In this improbable setting, better suited for "Our Town" and high-school graduations, the Fancy Pants AC put on basketball shows the likes of which have not been seen since.
That's what the sports pages called the Holy Cross varsity of those years - the Fancy Pants AC. The team relied more on guile than power. They passed the basketball as though it were on fire. Each player was also adept at moving without the ball, an expression that became a tired cliche in the '70s but which was a breath of fresh air in the stand-still '40s.
As a freshman, Cousy was on the second platoon of the Holy Cross team that won the 1946-47 NCAA championship.

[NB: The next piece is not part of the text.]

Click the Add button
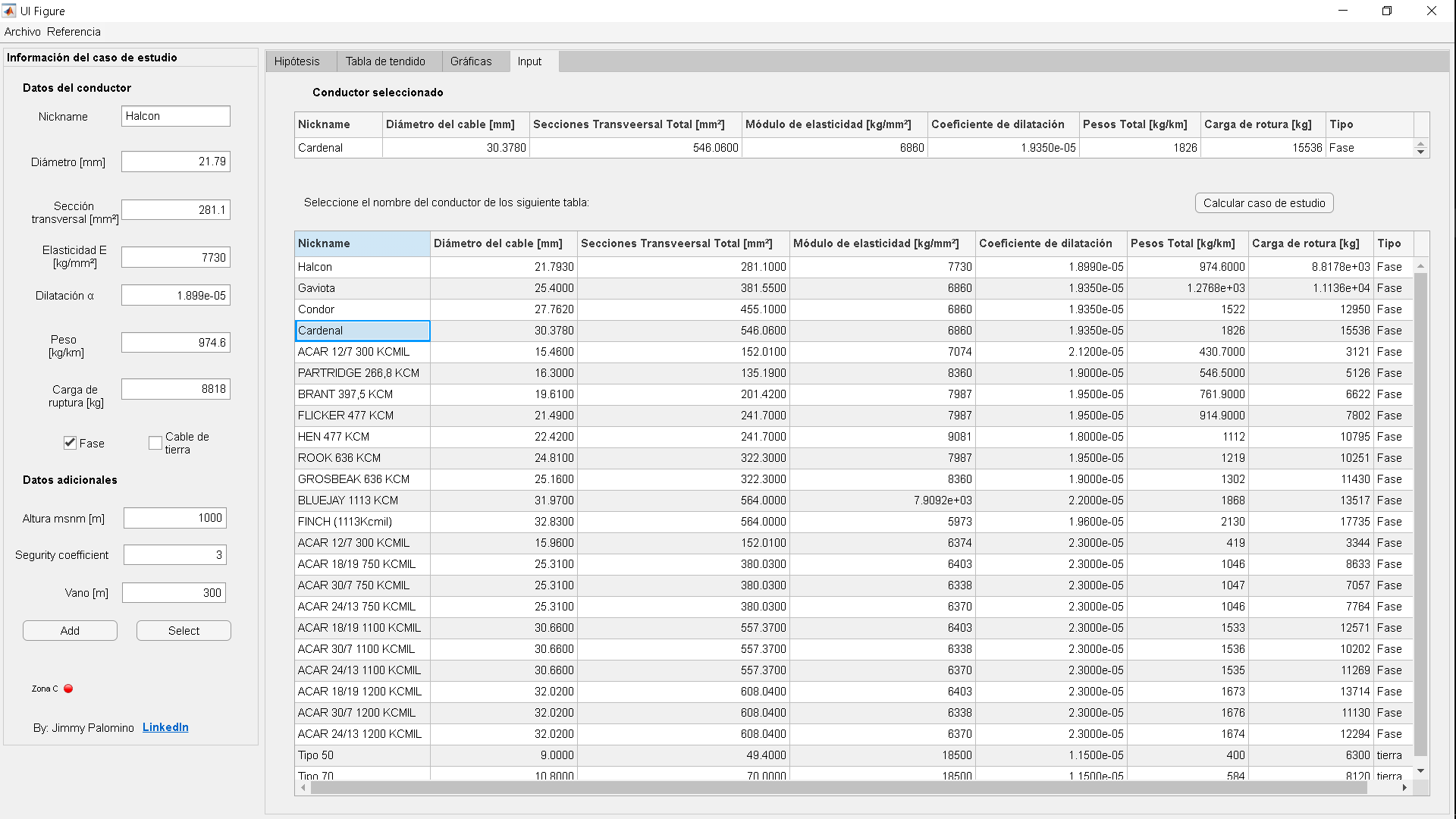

Big games were moved out of the auditorium and into Boston Garden. Through the Cousy years, into the Togo Palazzi years and ending with the Tom Heinsohn years, the city that cared only about ice hockey during the winter flocked to the building on Causeway street to see some of the best college basketball in America.
Cousy became a sometime starter in his sophomore season but ran into difficulties with coach Julian. Early in the season, communication between the two was at a minimum. Cousy thought he wasn't playing enough, and Julian thought Cousy was too much of a freelancer and a showboat when he did play.
"I was 90 percent wrong," Cousy would say later. But at the time, he thought he was 100 percent right, and so he wrote to Joe Lapchick, the coach at St. John's, saying he wanted to get out of Holy Cross and asking for a transfer. Lapchick advised Cousy to stick it out.
The breakthrough came after Julian benched Cousy for a game against Chicago-Loyola at the Garden. With five minutes to go and Holy Cross trailing, the Garden crowd began chanting "We want Cousy, we want Cousy," and Julian sent him in. Cousy scored 11 points, including the winning basket at the buzzer.
He was the star in his junior and senior seasons. Buster Sheary had replaced Julian as coach, and he and his fancy playmaker hit it off from the start. However, though Holy Cross was rated as one of the best teams in the nation - in 1949-50 it had a 26-game winning streak - it didn't win the National Invitational Tournament in New York either season.
However, by his senior year, Cousy was the best-known collegian in the country. He didn't captivate every fan. Some basketball purists were offended by what they considered an overly flamboyant style. They didn't like the sudden passes that could handcuff a teammate, or the keep-away dribbling that made him a one-man show, or the look-one-way, pass-another flashiness that occasionally resulted in a pass into the third row.
The purists were looking into the forests but seeing only the trees. They were looking at the final score and overlooking the fun that led to the final score. A basket is only two points, they insisted, so what difference does it make how the baskets come? On an excitement scale, merely all the difference in the world.
Cousy brought basketball into the 20th century and made it a bigtime spectator sport.
"There are a lot of great players," said Lapchick, an original Celtic and a respected coach for many years, "but no one does it the way he does, and that's what they come to see. And that's what they talk about when they go home."